(Item coordinate data)
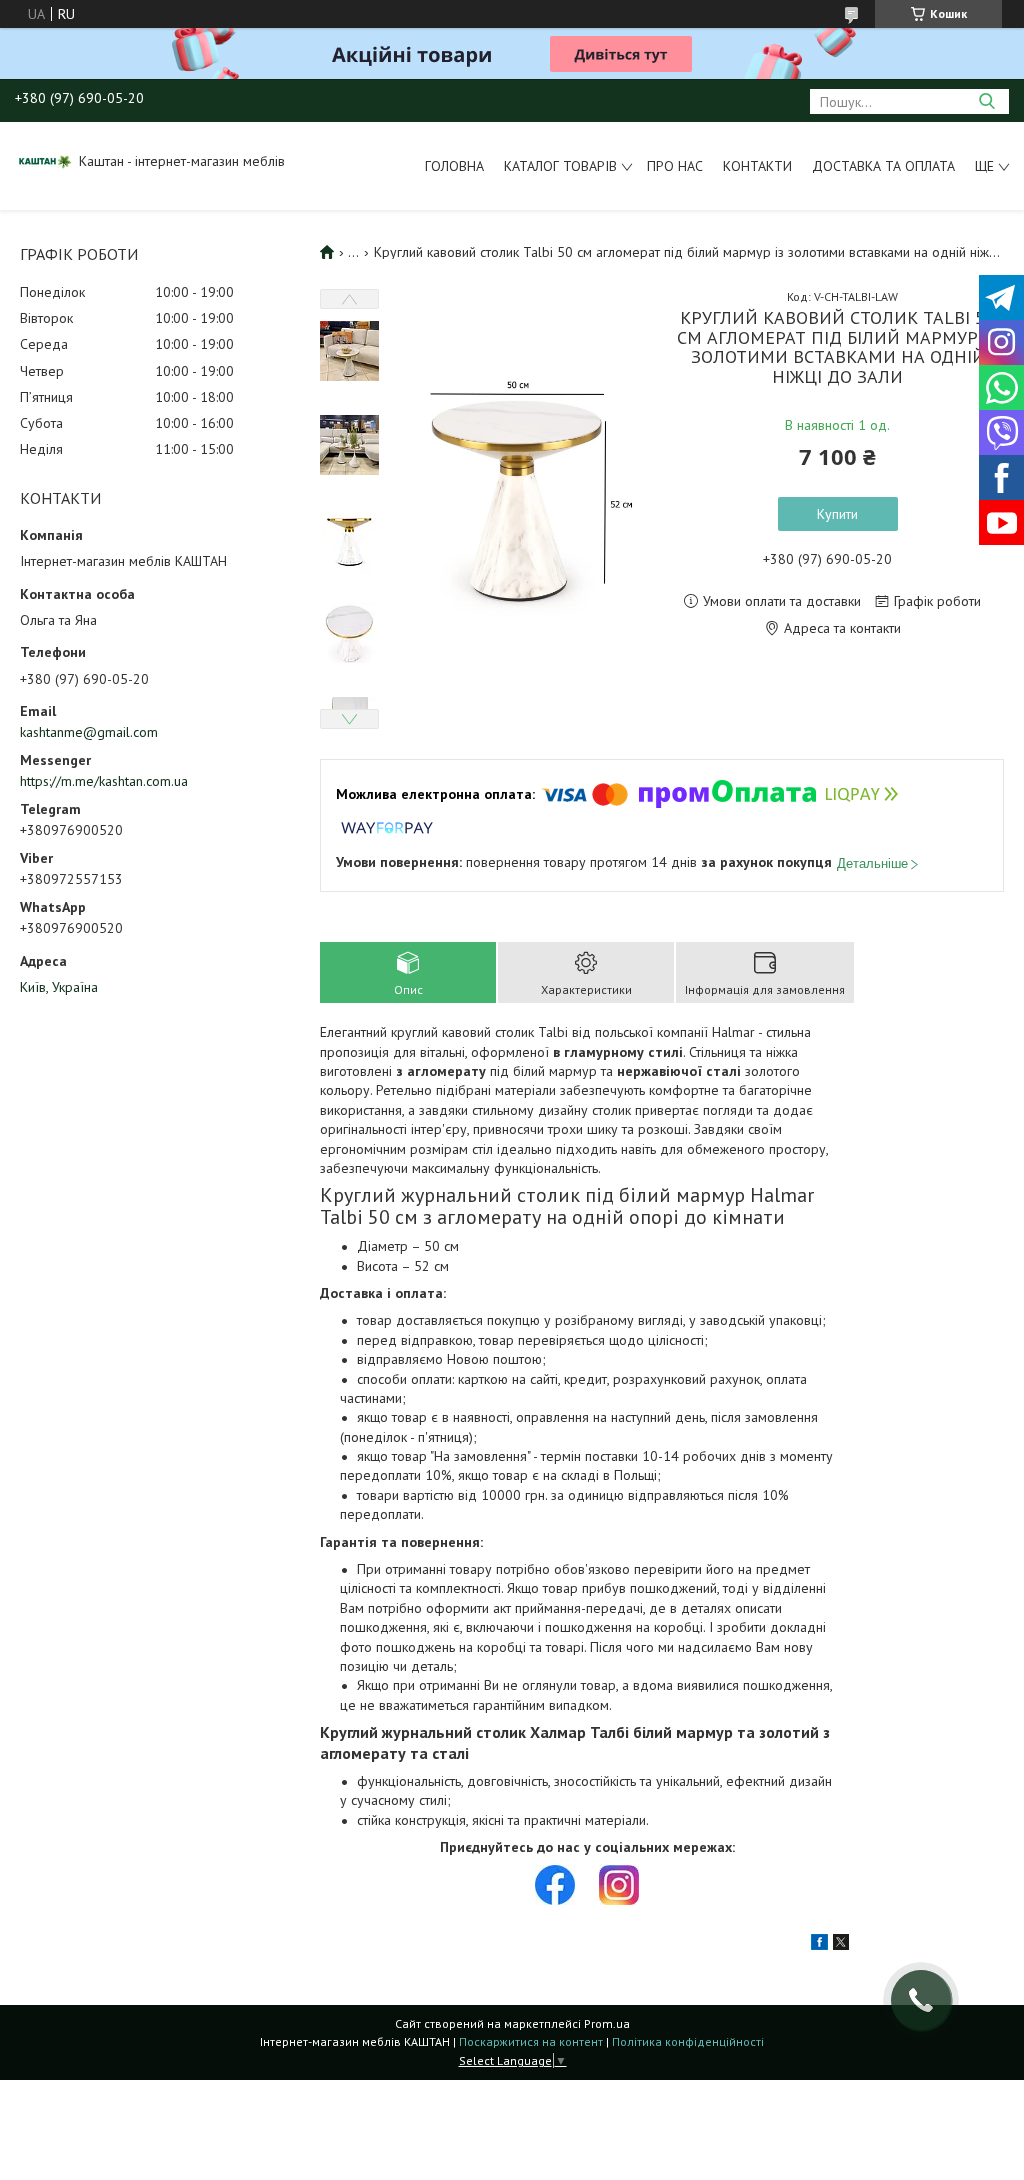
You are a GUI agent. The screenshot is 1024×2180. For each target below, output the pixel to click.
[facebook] (819, 1945)
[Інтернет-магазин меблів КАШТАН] (45, 161)
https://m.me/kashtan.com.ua (104, 781)
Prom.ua (607, 2023)
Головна (454, 166)
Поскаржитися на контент (531, 2041)
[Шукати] (986, 101)
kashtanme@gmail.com (89, 732)
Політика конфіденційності (688, 2041)
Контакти (757, 166)
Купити (837, 514)
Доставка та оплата (883, 166)
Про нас (675, 166)
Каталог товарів (560, 166)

**The request:** Write out every line of the items above again, including the requests, and shift each coordinate in the answers by -150. Leave the pictures out.

**Answer to the exercise:**
You are a GUI agent. The screenshot is 1024×2180. For each target below, output the pixel to click.
[facebook] (669, 1795)
[Інтернет-магазин меблів КАШТАН] (-105, 11)
https://m.me/kashtan.com.ua (-46, 631)
Prom.ua (457, 1873)
Головна (304, 16)
Поскаржитися на контент (381, 1891)
[Шукати] (836, -49)
kashtanme@gmail.com (-61, 582)
Політика конфіденційності (538, 1891)
Контакти (607, 16)
Купити (687, 364)
Доставка та оплата (733, 16)
Про нас (525, 16)
Каталог товарів (410, 16)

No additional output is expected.